:: Records provided ::

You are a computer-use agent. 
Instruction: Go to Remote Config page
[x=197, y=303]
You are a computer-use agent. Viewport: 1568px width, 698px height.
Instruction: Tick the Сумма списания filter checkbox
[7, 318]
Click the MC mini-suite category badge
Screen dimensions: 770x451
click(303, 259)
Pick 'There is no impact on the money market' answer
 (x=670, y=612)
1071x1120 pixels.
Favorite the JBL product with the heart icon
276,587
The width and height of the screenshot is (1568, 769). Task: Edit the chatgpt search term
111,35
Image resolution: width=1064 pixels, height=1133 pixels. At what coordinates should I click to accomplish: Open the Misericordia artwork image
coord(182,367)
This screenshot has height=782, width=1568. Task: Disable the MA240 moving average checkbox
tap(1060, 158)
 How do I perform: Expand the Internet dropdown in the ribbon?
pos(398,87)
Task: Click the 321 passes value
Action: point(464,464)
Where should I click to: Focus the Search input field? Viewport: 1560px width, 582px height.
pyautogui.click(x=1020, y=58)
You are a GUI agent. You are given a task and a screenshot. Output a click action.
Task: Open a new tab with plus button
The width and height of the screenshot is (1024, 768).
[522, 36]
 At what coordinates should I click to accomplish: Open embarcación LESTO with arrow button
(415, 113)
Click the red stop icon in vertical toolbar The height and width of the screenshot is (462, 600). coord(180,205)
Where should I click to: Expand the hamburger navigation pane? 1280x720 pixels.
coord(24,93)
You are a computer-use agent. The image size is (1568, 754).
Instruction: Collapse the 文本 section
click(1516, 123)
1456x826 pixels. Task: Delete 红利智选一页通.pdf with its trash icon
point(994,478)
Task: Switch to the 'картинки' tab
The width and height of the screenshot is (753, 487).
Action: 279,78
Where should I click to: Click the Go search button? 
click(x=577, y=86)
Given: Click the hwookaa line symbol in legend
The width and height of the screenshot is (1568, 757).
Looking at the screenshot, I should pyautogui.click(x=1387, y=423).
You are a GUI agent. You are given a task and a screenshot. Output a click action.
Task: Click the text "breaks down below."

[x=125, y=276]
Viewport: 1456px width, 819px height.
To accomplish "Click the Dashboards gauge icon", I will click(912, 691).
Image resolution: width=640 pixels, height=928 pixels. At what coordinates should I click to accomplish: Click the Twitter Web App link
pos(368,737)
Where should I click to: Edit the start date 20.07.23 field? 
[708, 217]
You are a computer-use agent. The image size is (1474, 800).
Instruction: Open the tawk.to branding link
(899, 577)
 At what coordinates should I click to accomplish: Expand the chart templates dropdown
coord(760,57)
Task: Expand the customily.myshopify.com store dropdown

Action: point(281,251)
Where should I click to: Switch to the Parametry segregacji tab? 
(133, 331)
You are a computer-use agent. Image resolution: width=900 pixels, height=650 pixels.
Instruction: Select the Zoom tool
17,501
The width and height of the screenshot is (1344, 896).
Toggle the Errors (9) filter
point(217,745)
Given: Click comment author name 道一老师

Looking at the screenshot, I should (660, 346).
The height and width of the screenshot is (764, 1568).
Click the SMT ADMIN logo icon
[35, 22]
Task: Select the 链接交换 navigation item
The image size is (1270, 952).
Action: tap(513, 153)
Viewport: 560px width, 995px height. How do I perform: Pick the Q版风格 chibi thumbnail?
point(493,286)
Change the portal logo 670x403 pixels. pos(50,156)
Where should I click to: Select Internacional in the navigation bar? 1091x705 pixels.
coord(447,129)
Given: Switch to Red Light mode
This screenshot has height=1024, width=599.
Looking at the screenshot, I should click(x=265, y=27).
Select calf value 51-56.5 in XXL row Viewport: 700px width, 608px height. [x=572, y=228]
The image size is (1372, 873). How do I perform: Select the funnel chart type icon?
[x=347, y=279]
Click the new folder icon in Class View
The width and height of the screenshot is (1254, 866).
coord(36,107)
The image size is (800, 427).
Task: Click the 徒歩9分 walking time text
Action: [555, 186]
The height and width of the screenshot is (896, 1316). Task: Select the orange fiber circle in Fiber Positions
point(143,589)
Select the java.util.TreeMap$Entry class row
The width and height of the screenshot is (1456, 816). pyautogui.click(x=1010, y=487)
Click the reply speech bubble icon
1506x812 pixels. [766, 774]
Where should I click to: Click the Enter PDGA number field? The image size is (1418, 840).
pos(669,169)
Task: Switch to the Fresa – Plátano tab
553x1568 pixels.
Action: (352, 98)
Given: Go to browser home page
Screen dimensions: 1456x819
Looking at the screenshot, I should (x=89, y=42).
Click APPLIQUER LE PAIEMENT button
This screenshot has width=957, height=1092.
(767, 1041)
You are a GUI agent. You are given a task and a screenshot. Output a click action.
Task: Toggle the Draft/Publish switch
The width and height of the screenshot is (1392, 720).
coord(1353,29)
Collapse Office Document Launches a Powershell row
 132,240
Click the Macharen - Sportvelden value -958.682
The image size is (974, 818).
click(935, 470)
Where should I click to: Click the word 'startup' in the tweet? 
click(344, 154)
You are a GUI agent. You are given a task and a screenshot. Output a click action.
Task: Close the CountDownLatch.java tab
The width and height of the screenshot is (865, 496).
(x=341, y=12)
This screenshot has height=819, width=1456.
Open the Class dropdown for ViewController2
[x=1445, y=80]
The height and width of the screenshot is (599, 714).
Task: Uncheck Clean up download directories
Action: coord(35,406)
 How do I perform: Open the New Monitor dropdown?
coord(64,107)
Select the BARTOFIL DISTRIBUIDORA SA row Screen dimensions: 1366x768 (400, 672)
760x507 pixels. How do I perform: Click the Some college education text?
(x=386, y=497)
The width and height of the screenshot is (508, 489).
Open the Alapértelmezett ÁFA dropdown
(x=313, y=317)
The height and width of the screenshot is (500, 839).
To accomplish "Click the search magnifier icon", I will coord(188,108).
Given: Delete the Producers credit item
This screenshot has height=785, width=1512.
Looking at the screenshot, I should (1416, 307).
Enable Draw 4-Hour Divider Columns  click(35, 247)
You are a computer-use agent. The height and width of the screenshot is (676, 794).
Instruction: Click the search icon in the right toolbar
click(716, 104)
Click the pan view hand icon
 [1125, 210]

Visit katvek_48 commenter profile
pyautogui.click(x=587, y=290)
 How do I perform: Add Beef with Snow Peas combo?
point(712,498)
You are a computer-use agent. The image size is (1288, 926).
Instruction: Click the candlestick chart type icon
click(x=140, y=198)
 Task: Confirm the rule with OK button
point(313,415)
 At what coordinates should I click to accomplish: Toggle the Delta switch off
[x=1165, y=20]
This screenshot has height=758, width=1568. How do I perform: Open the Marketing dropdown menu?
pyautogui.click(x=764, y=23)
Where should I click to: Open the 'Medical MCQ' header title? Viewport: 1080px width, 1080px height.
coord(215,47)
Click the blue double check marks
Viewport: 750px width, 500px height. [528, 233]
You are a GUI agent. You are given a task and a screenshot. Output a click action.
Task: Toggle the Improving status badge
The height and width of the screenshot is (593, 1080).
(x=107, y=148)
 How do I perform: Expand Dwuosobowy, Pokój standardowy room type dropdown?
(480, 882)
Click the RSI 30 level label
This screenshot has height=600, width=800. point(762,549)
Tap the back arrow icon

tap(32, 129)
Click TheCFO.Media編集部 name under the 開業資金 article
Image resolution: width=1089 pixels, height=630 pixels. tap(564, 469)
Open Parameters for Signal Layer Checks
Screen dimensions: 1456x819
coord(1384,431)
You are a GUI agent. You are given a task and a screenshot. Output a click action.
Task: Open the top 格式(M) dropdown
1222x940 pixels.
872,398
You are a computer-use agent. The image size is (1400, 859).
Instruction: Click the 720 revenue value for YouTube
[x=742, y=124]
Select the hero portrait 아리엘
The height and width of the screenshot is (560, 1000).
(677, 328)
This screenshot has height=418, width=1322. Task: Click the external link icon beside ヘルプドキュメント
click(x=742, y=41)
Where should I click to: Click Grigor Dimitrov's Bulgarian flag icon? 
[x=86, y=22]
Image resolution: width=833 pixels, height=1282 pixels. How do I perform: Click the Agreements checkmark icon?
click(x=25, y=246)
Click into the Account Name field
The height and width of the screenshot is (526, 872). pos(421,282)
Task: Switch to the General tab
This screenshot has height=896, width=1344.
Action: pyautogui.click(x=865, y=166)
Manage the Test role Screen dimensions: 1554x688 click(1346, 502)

:::

Reproduce verbatim the entries starting at the line that contains "Open Parameters for Signal Layer Checks" and ending at the line that contains "click(x=742, y=41)", both included.

Open Parameters for Signal Layer Checks
Screen dimensions: 1456x819
coord(1384,431)
You are a GUI agent. You are given a task and a screenshot. Output a click action.
Task: Open the top 格式(M) dropdown
1222x940 pixels.
872,398
You are a computer-use agent. The image size is (1400, 859).
Instruction: Click the 720 revenue value for YouTube
[x=742, y=124]
Select the hero portrait 아리엘
The height and width of the screenshot is (560, 1000).
(677, 328)
This screenshot has height=418, width=1322. Task: Click the external link icon beside ヘルプドキュメント
click(x=742, y=41)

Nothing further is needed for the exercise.